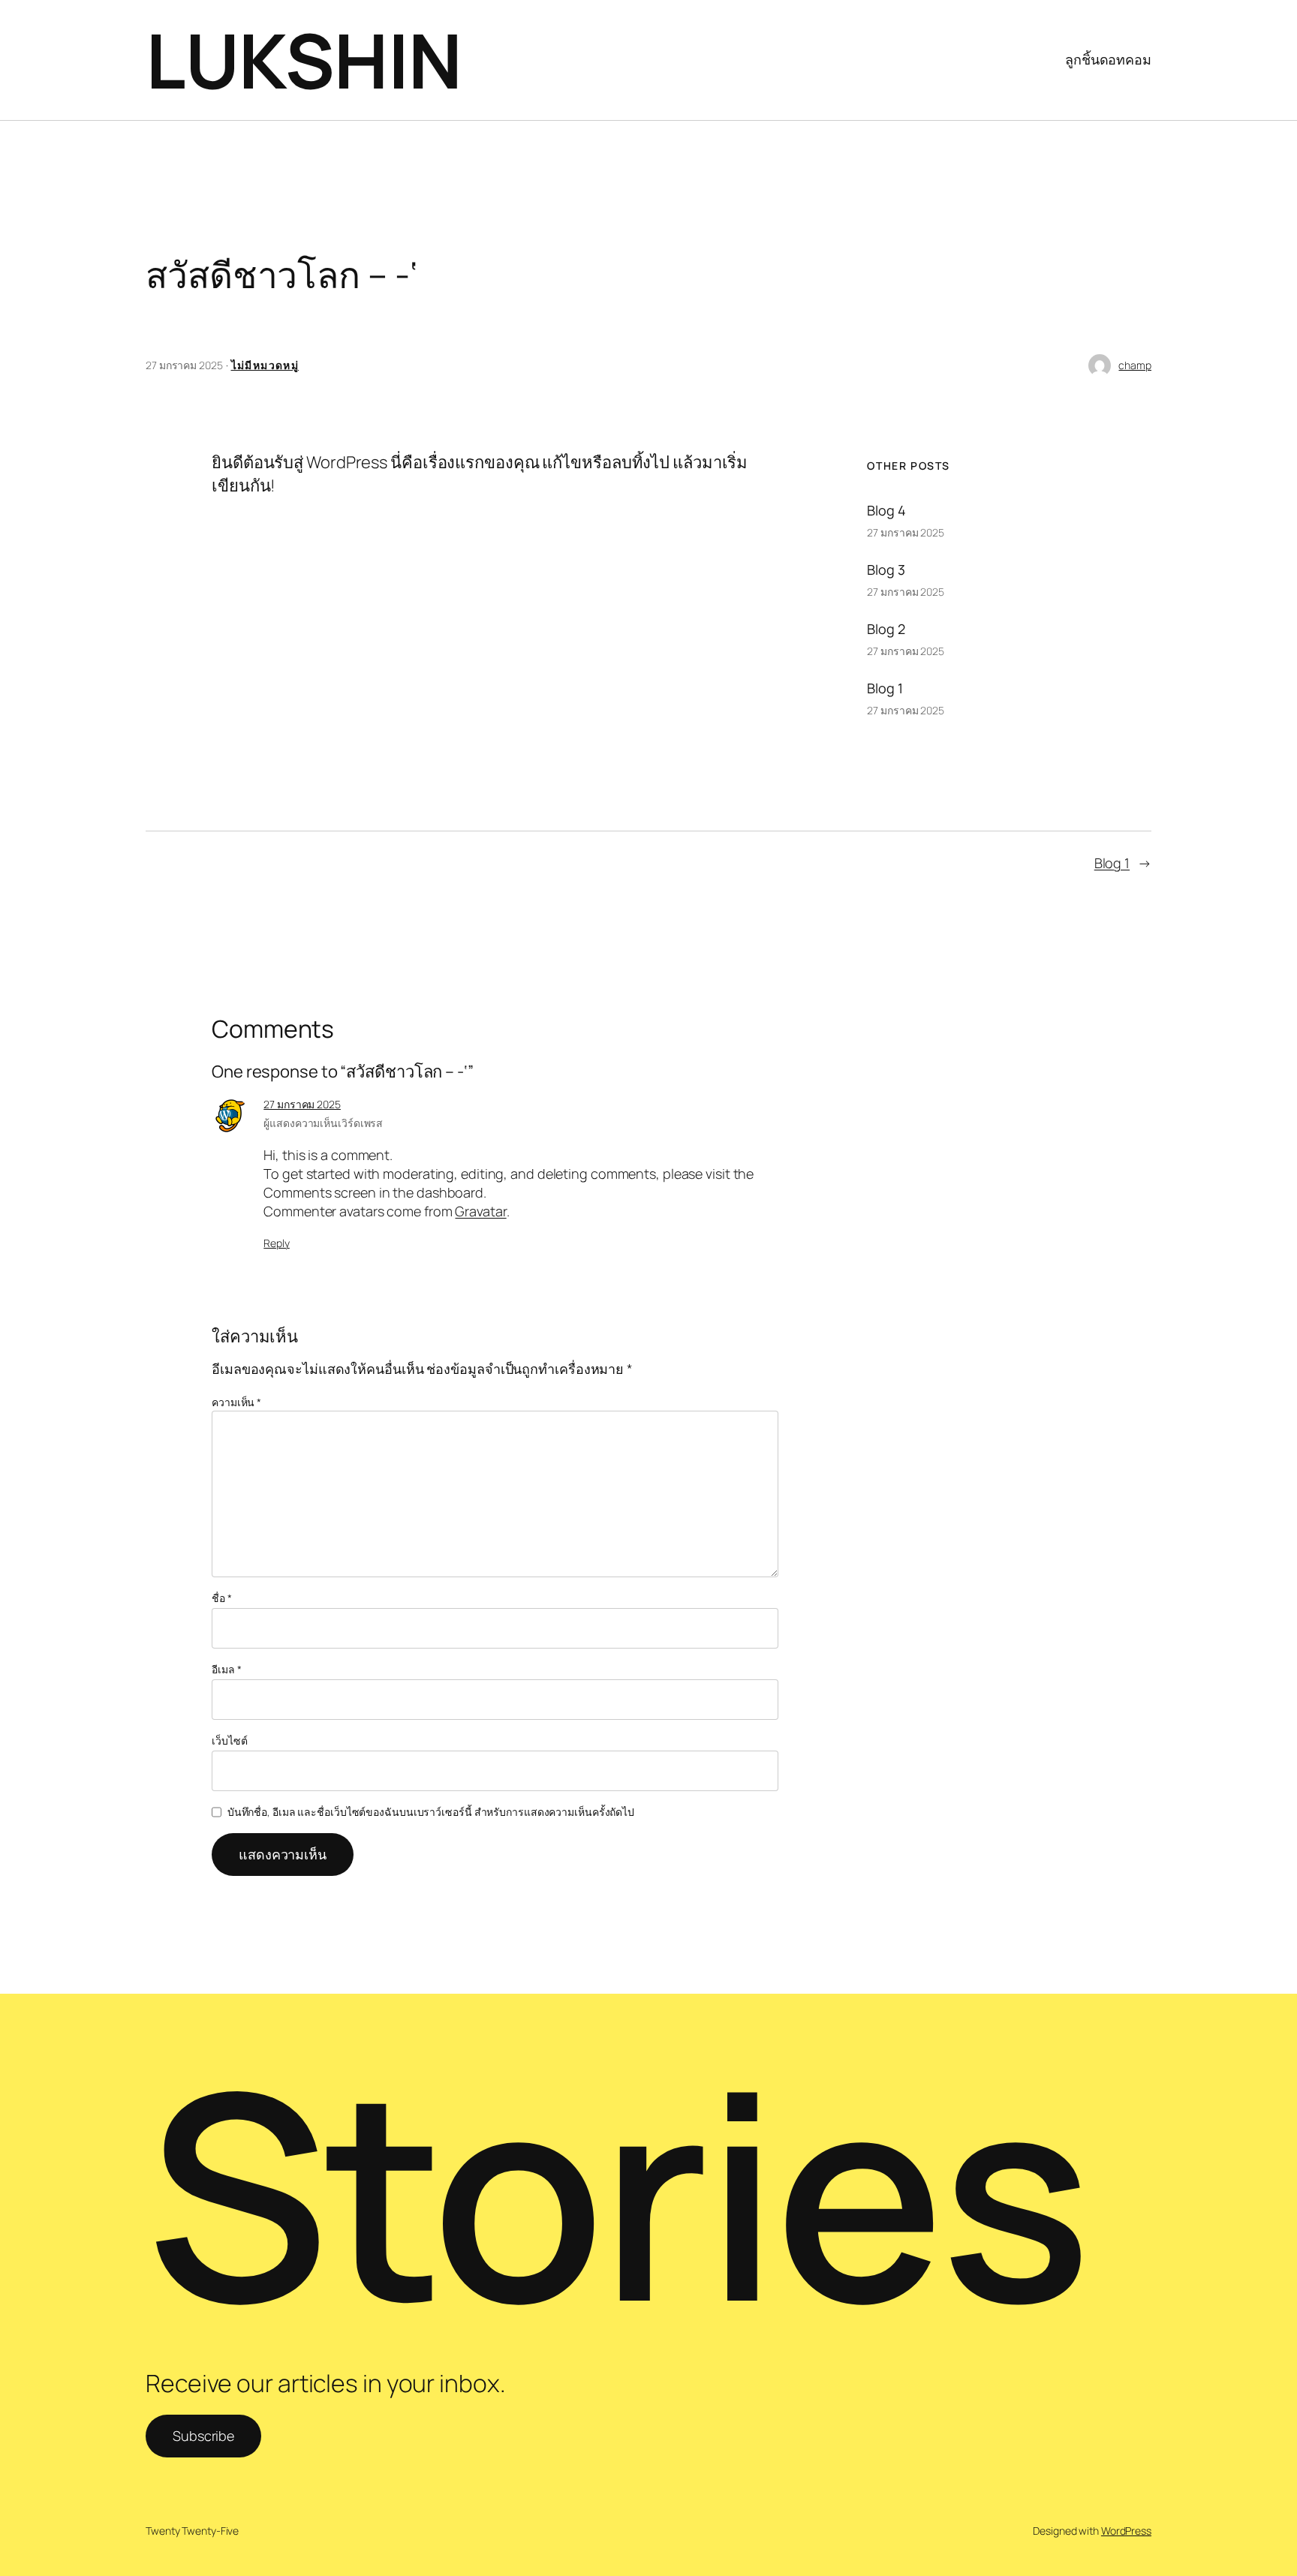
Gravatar (480, 1211)
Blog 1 (884, 688)
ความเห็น (236, 1402)
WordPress (1126, 2530)
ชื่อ (222, 1598)
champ (1134, 365)
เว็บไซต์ (229, 1740)
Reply (276, 1243)
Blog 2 (885, 628)
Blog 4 (886, 510)
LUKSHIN (304, 59)
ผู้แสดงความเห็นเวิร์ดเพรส (323, 1123)
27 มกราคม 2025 (302, 1104)
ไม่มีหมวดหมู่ (265, 365)
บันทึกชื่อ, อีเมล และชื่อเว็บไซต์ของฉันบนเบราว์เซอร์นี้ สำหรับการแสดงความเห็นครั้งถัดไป (430, 1812)
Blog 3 (885, 569)
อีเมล (226, 1669)
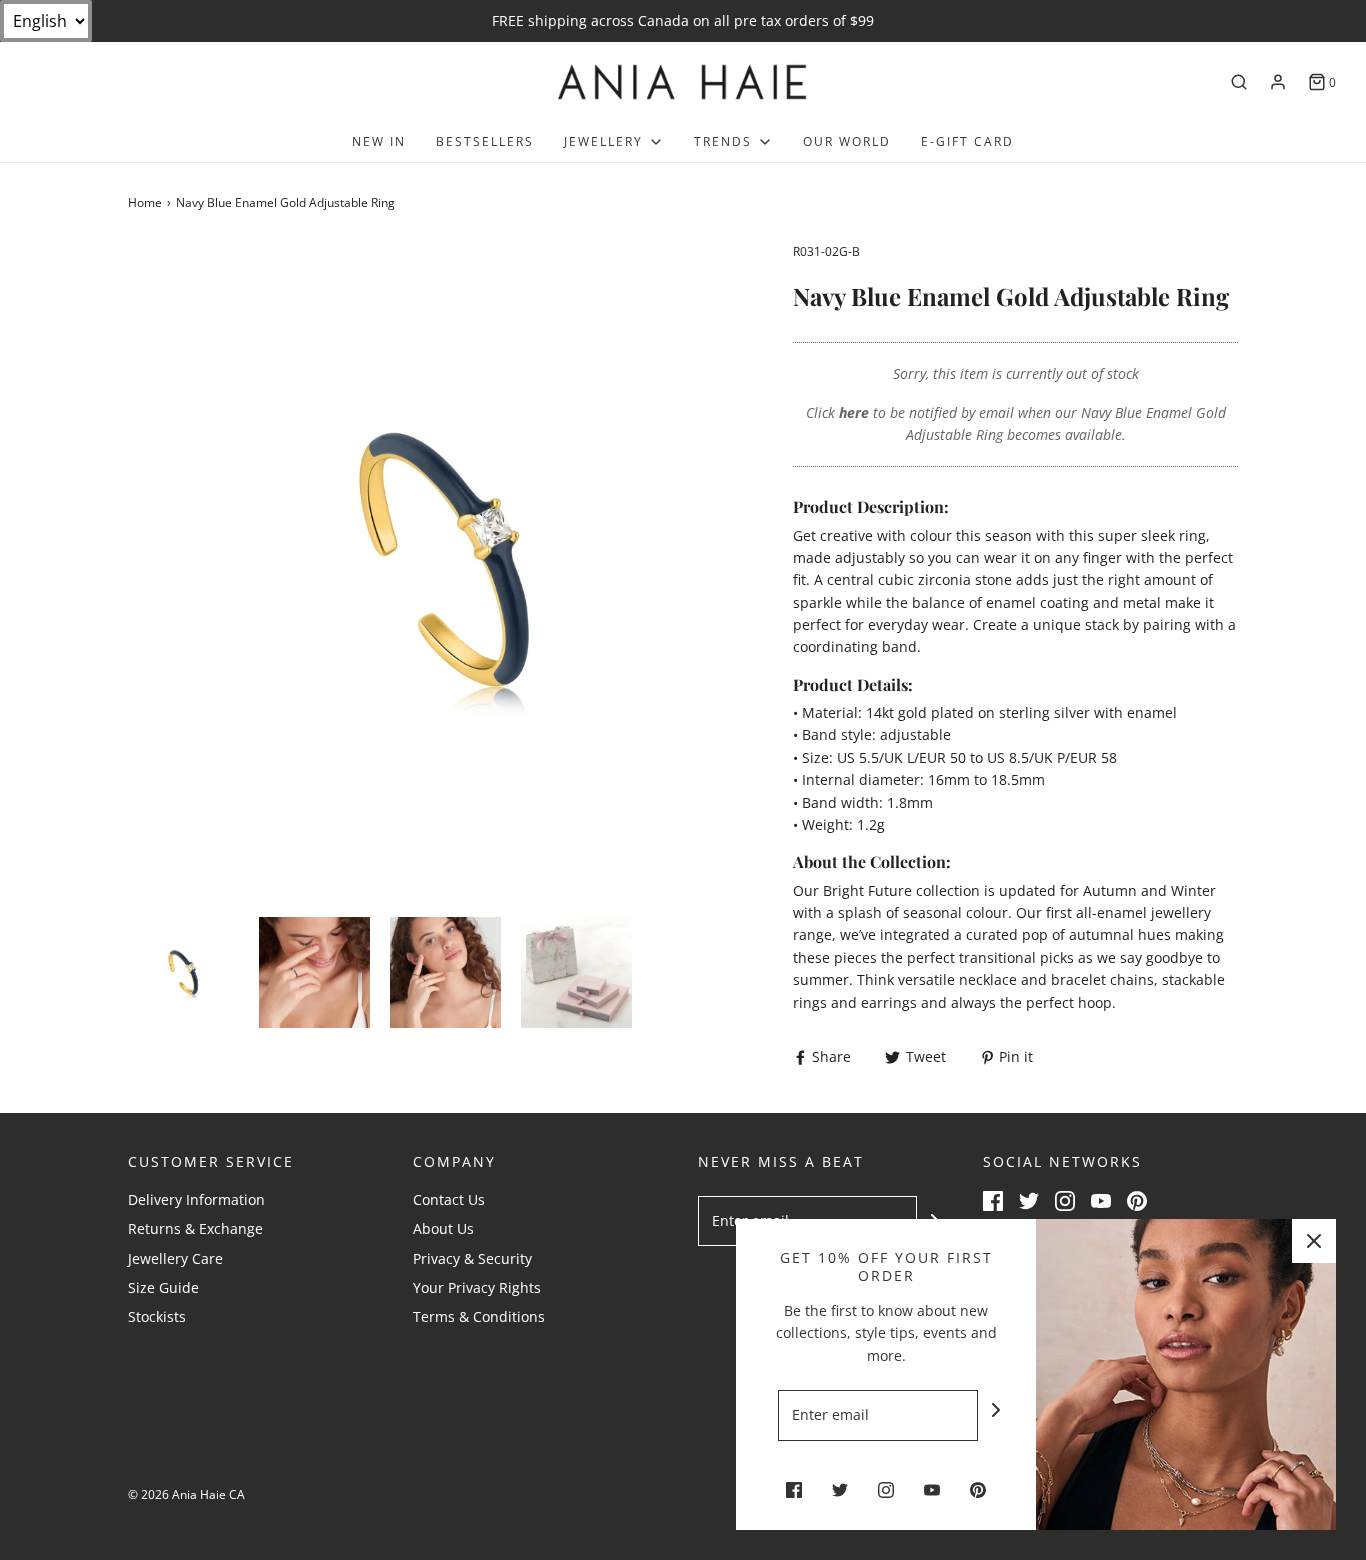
· · · · · · ·
Try it - Every entry above is to be repeated word for word, with all pictures omitted.

Response -
Gravatar (480, 1211)
Blog 1 (884, 688)
ความเห็น (236, 1402)
WordPress (1126, 2530)
ชื่อ (222, 1598)
champ (1134, 365)
เว็บไซต์ (229, 1740)
Reply (276, 1243)
Blog 2 (885, 628)
Blog 4 (886, 510)
LUKSHIN (304, 59)
ผู้แสดงความเห็นเวิร์ดเพรส (323, 1123)
27 มกราคม 2025 (302, 1104)
ไม่มีหมวดหมู่ (265, 365)
บันทึกชื่อ, อีเมล และชื่อเว็บไซต์ของฉันบนเบราว์เซอร์นี้ สำหรับการแสดงความเห็นครั้งถัดไป (430, 1812)
Blog 3 (885, 569)
อีเมล (226, 1669)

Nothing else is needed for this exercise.